**EXERCISE OBJECTIVE:** Set down each record that follows exactly. Drop the images.

INPUT FOR THIS TASK Block Start

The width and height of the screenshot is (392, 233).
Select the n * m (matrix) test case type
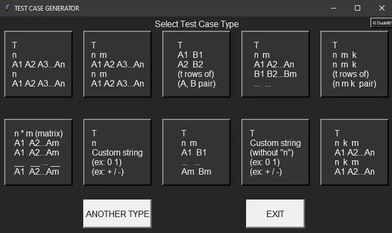click(x=39, y=152)
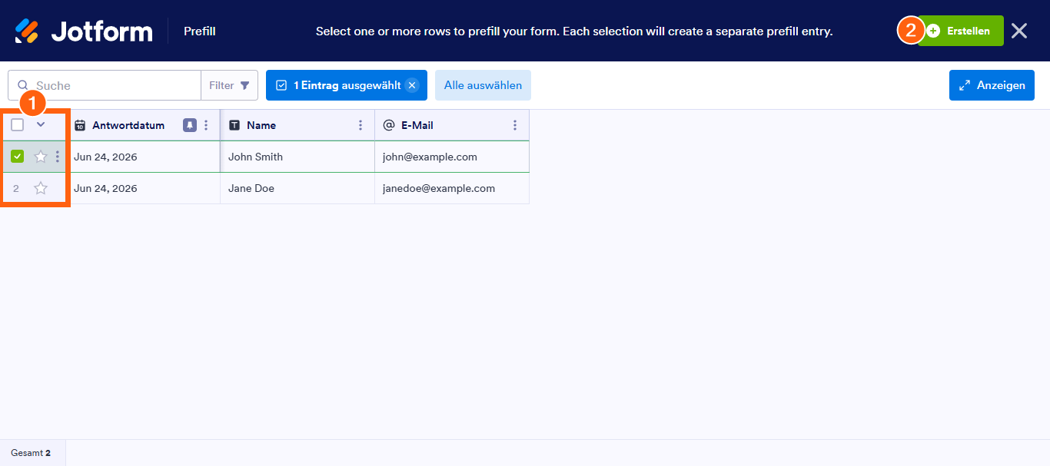
Task: Check the select-all header checkbox
Action: (x=18, y=125)
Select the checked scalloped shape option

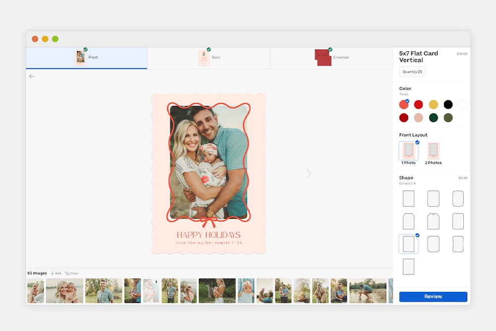[408, 244]
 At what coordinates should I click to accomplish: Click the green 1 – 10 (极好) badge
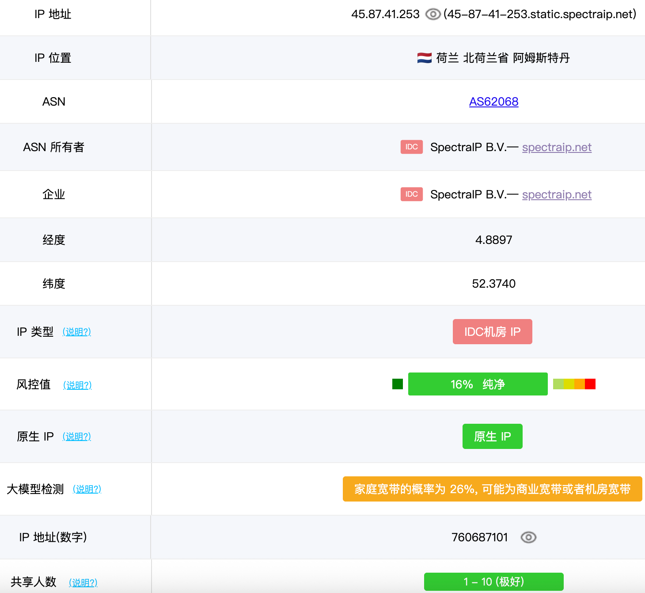[493, 582]
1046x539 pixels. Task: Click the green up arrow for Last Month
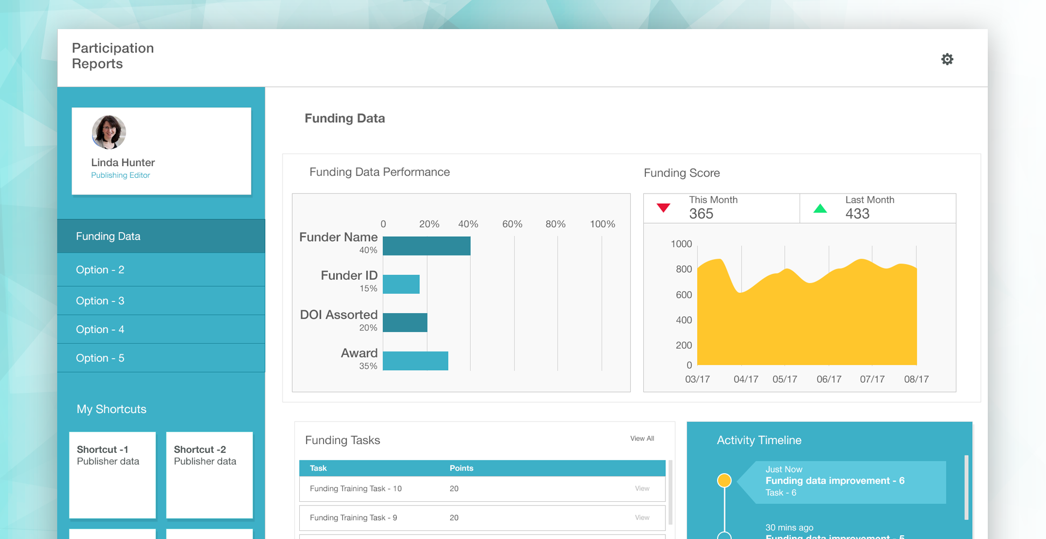[x=820, y=209]
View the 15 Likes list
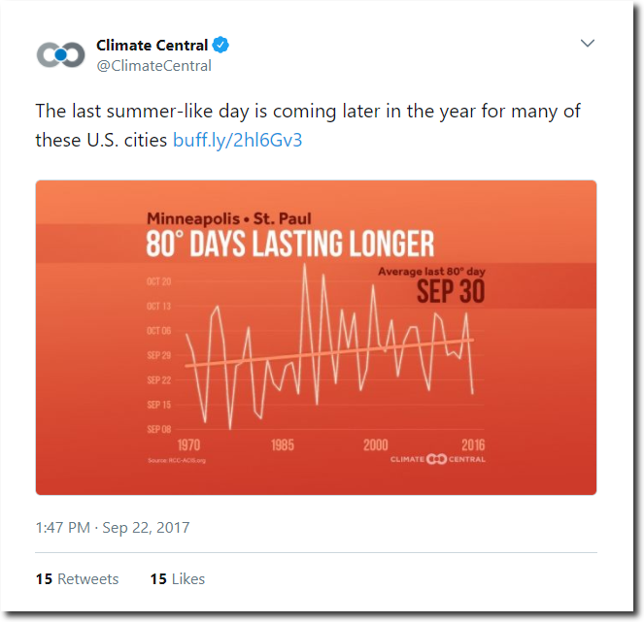 tap(178, 579)
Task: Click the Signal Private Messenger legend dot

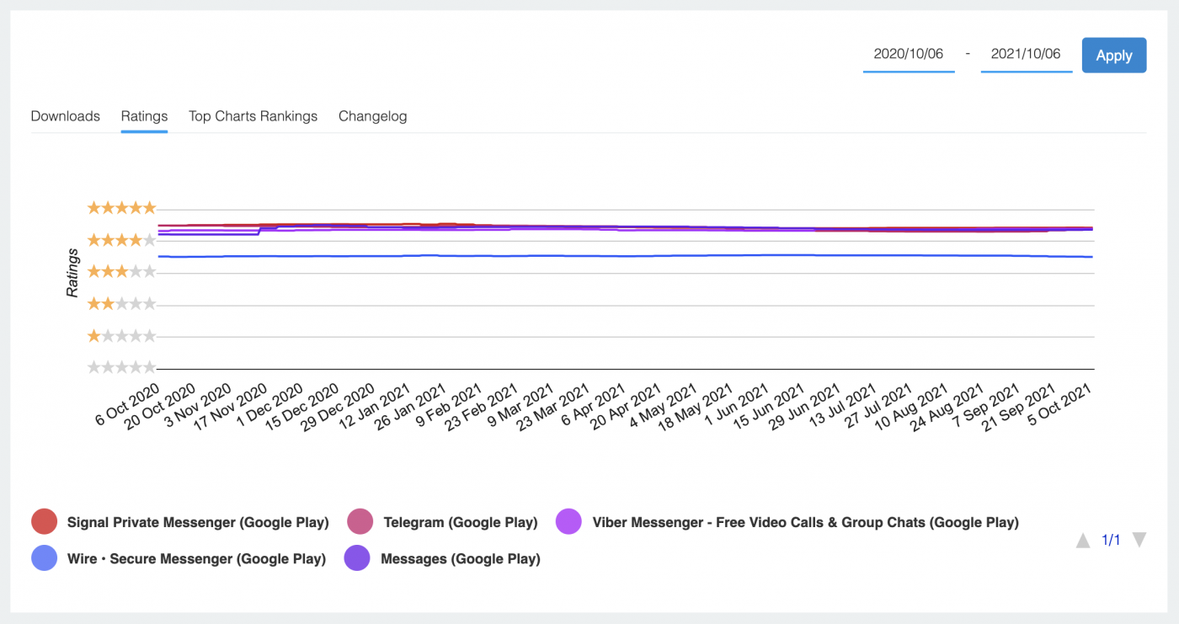Action: (x=44, y=521)
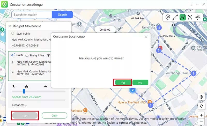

INPUT FOR THIS TASK Block End

**SOLVED EXERCISE:**
The width and height of the screenshot is (392, 233).
Select the n * m (matrix) test case type
click(x=39, y=152)
Task: Check the select-all header checkbox
Action: (x=18, y=125)
Select the checked scalloped shape option

[408, 244]
 At what coordinates should I click to accomplish: Click the green 1 – 10 (极好) badge
[493, 582]
1046x539 pixels. Task: Click the green up arrow for Last Month
[x=820, y=209]
View the 15 Likes list
 tap(178, 579)
Task: Click the Signal Private Messenger legend dot

Action: (x=44, y=521)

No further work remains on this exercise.